Today was a joiners at South Cerney, a former RAF station just south of Cirencester. A windswept airfield like so many Autosolo & Targa events I've been to

We started with just using the clutch. No throttle. It seems trivial to us all now, but it's really quite tricky when you've never needed to do that kind of thing with your feet. In fact, I bet a lot of us would find that tricky even now. No throttle.
Just clutch. Try it ! It really focusses your mind on clutch control. See how far you can get, how many gears you can get through.
After that we drove in a large oval, up & down. Just 1st gear. Feeding the steering wheel.
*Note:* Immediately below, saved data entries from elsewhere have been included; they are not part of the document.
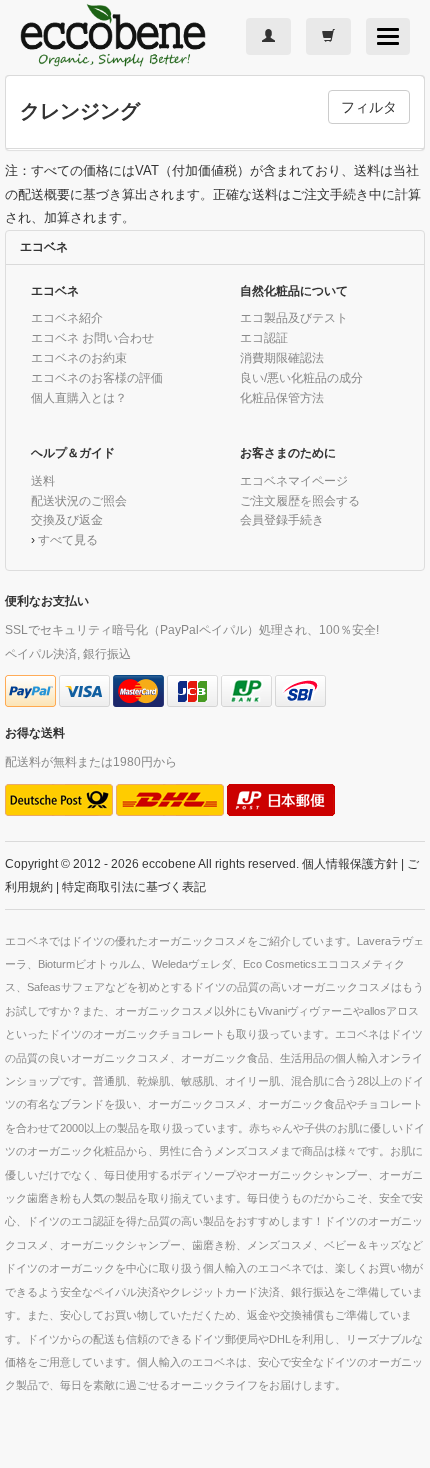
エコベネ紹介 (67, 317)
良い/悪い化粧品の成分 (301, 377)
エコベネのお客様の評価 (97, 377)
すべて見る (68, 539)
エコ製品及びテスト (294, 317)
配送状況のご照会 (79, 500)
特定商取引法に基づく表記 (134, 886)
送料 (43, 480)
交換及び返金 (67, 519)
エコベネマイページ (294, 480)
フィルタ (369, 107)
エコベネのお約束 (79, 357)
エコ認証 (264, 337)
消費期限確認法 (282, 357)
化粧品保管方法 (282, 397)
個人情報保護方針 (350, 863)
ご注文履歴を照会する (300, 500)
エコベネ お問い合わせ (92, 337)
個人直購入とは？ (79, 397)
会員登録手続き (282, 519)
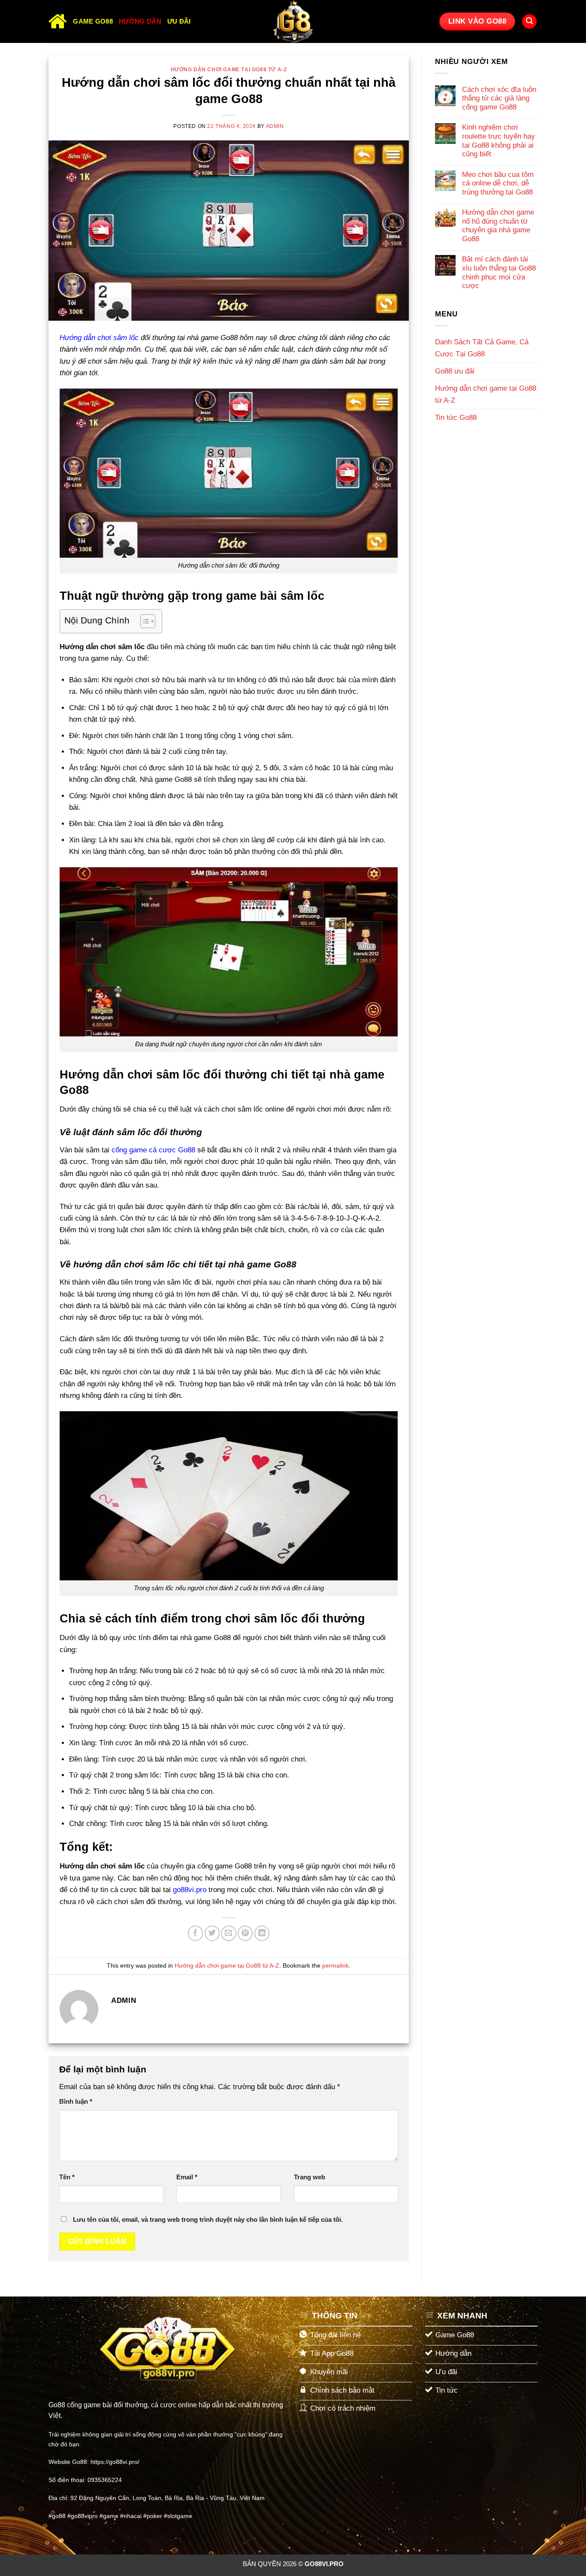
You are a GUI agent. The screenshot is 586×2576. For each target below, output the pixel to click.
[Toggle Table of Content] (143, 621)
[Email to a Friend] (228, 1933)
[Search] (529, 21)
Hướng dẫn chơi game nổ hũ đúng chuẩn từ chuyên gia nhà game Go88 (498, 225)
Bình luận (75, 2101)
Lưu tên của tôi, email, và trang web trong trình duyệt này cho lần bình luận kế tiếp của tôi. (208, 2219)
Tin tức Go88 (456, 417)
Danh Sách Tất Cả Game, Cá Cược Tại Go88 (482, 348)
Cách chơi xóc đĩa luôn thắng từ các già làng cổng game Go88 (499, 98)
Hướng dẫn (140, 21)
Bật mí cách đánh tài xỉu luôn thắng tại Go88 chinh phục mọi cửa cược (499, 272)
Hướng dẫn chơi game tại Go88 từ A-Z (229, 70)
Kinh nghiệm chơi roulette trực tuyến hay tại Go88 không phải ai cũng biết (498, 140)
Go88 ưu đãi (454, 371)
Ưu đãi (179, 21)
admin (275, 126)
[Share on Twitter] (212, 1933)
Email (186, 2177)
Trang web (309, 2177)
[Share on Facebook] (195, 1933)
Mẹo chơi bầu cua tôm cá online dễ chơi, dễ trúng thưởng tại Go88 (498, 183)
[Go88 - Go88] (293, 21)
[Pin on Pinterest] (245, 1933)
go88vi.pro (189, 1890)
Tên (67, 2177)
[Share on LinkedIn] (261, 1933)
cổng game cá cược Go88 (153, 1150)
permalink (335, 1965)
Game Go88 (93, 21)
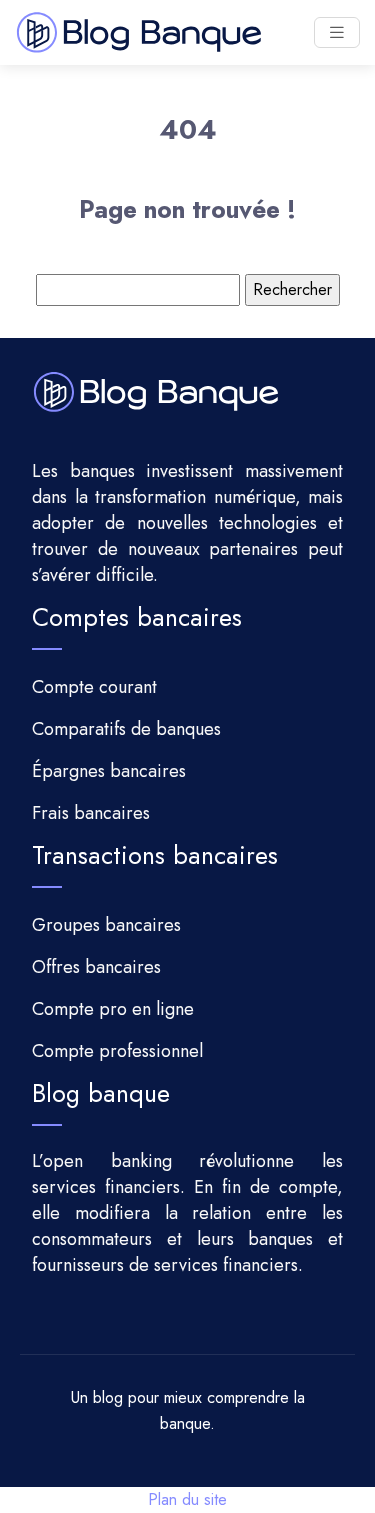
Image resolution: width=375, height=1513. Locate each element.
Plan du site (187, 1499)
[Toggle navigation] (337, 33)
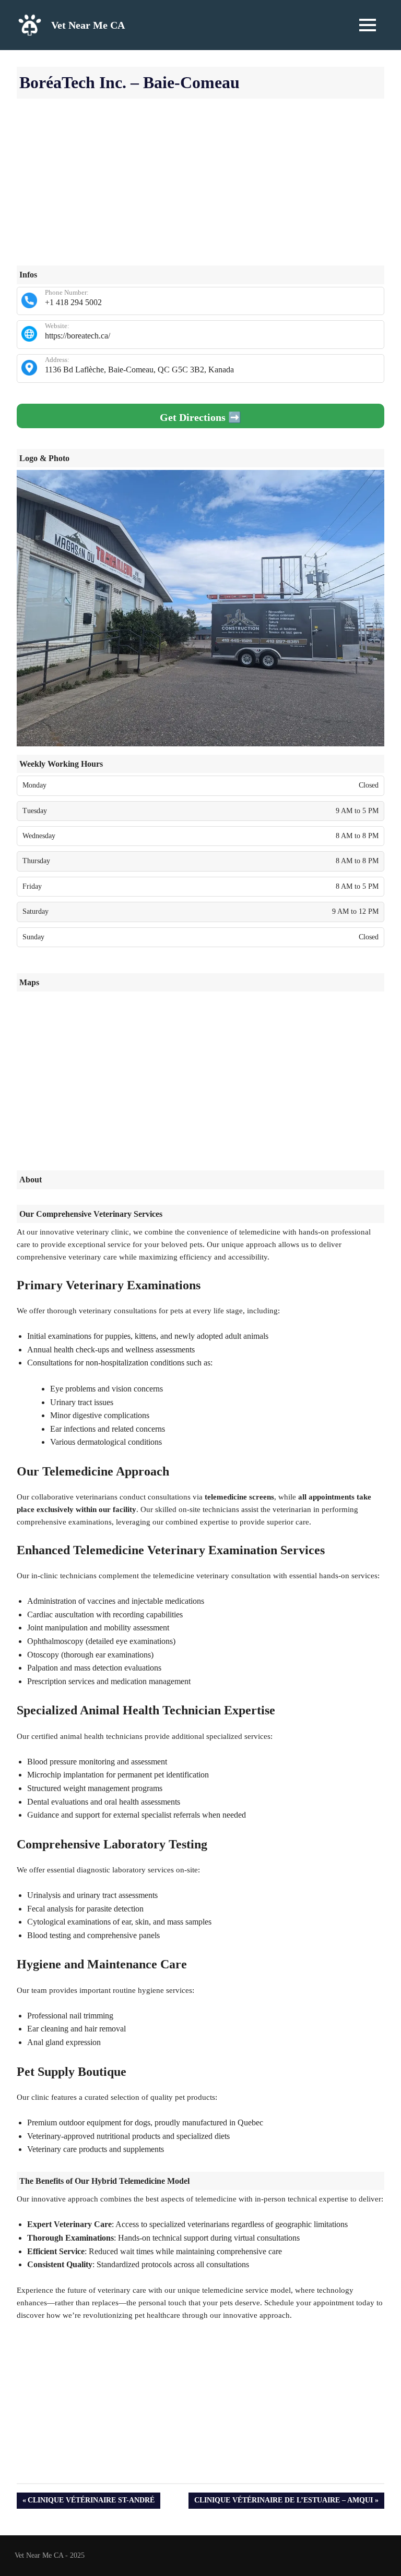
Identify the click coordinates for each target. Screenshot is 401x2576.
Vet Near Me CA (88, 25)
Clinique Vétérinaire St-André (91, 2502)
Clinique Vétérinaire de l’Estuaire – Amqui (283, 2502)
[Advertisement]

Then zig-zag through the cones. Feeding the steering wheel back & forth faster, and feathering the clutch. Also emergency stops. Then.. driving around the whole main circuit. It was honestly like a very gentle Targa stage, some of the road surface was terrible

A few cone-based wiggles around the course and also mock roundabouts to negotiate.
She did brilliantly

There was a bit of a wobble & a confidence crisis early on with the clutch thing but with some encouragement from the excellent instructors she persevered and cracked it. By the end of the afternoon she was up to 3rd gear and almost 30mph. IM(very biased)O that's awesome for an 11yo that's never driven before. We had better instruction, and more wheel time, in a day, than probably three or four "proper" lessons when you turn 17.
She's hooked and insisting we go to the next event, next weekend, at Lyneham. I'll post an update.